It’s 15 minutes to midnight on the first Monday after March break, and I still haven’t done my #SDFitnessChallenge exercise yet today. I will work on my handstands after writing this and I’m not waking up early to workout and finish this post tomorrow morning, like I usually do. I’ll sleep in a bit later. Today the work day just kept going and tomorrow is already a busy day.
My fitness progress is incremental. My commitment to daily writing is a marathon, not a sprint. Even my dedication to transforming education moves slowly… but the school closures for Covid-19, and the Provincial commitment to a ‘Continuity of Learning’ is promising to be exponentially transformational.
I wrote a post a while back called Isolation vs Collaboration, and in it I said,
“Educators who work in isolation improve incrementally, while educators who collaborate transform exponentially!”
Kathleen McClaskey posterized the quote, and shared by in a Tweet and on the Personalized Learning website.

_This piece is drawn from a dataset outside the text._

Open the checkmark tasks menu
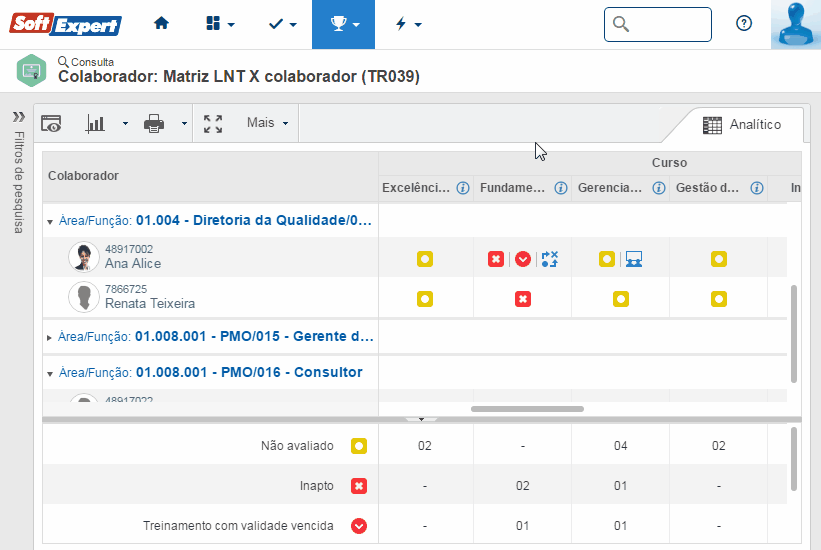The width and height of the screenshot is (821, 550). point(283,24)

Recently Michael Buist also posterized this quote and shared it in a tweet:
https://twitter.com/buistbunch/status/1244352249947660289
With almost every educator in the province looking to connect with students digitally, many are quickly realizing that trying to do this alone is overwhelming. They are connecting with colleagues, and district support teams who are developing resources to support them.

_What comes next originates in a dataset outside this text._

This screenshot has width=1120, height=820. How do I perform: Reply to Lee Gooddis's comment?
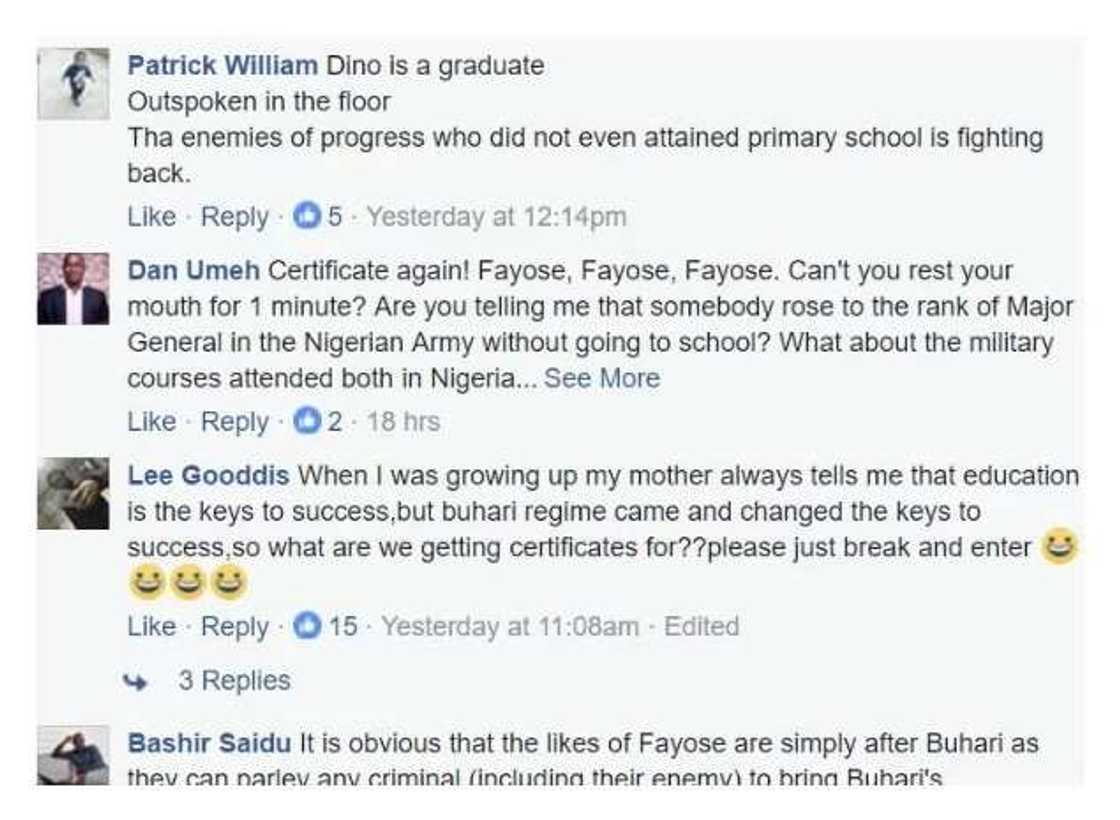(x=235, y=627)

With endless resources available online, educators are realizing that information is abundant, and students developing literacy and numeracy competencies, and skills, are more important than just focusing on content.
With an inability to proctor tests and supervise exams, teachers are rethinking assessment and evaluation.

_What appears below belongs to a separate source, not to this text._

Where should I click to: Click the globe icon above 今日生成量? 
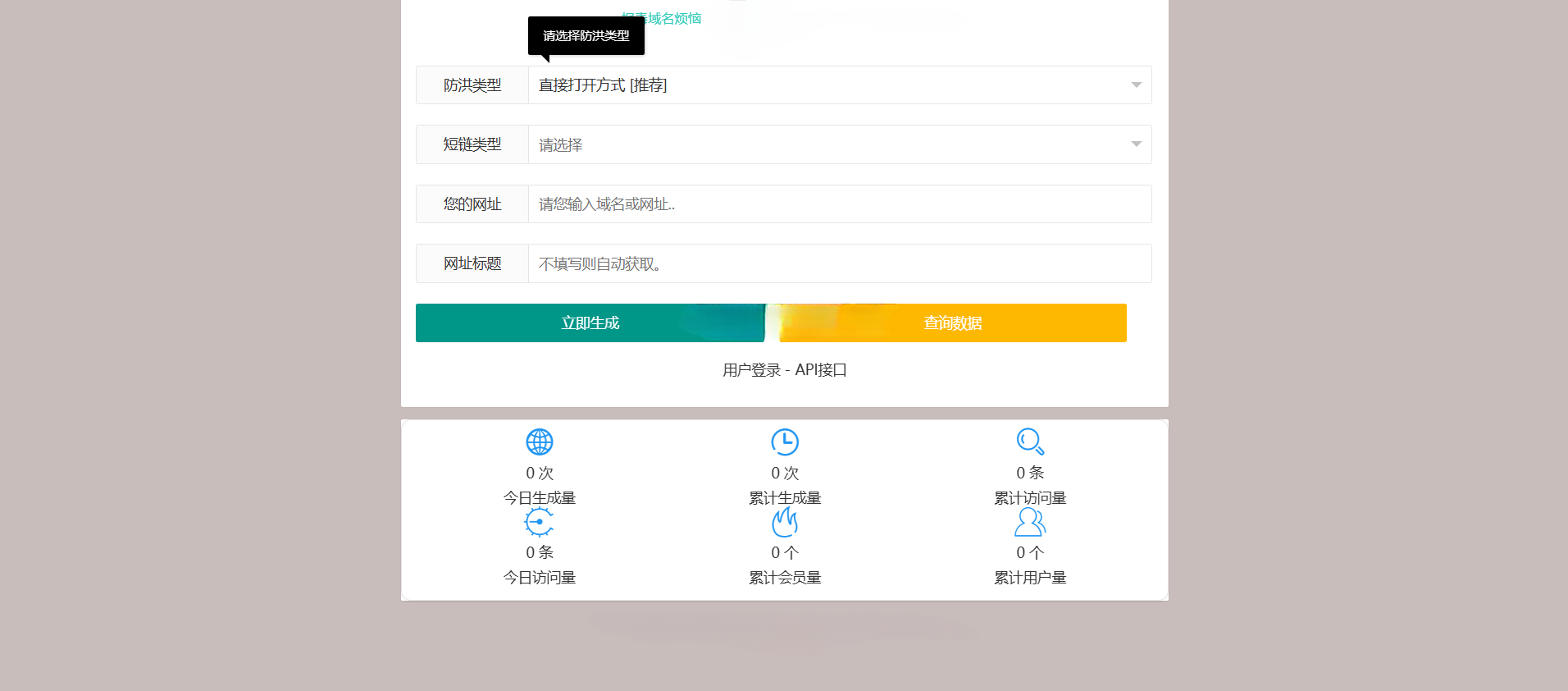tap(539, 442)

Doing this all at once can be a bit scary and overwhelming, but working with colleagues and mentors can help. Collaboration will be key. This is not a time to try things on isolation, it is a time to work together. For now changes have been forced upon us. These changes can lead us to rush and just do small incremental changes in individual practice. Or we can be slow and thoughtful and ensure that these changes lead to a collective, exponential transformation in the way we look at content, skills and competencies, as well as our assessment and evaluation practices.
Let’s commit to working together, sharing openly, and transforming our practice exponentially.
David, I really liked your closing remarks about moving ‘slow and thoughtful’ in this time of change.
There is a lot written about the move online, such as Dean Shareski’s This is the Time. Although this time provides us an opportunity, I think that if we rush too fast that we will get the bends. I will continue to come back to Dave Cormier’s pre-pandemic piece on sustainable change. Working together we need to use the opportunity to bring everyone along with the journey.
Also on: Read Write Collect
I had read, and shared with my staff, the Shareski post, but the Cormier post was new to me. Culture change is hard, slow work but it is meaningful and lasting if done well. The hardest part is that when people resist culture change, that resistance gets embedded into the new culture… so authentic collaboration is needed or the lack of buy-in undermines everyone’s efforts, not just the efforts of the resistors.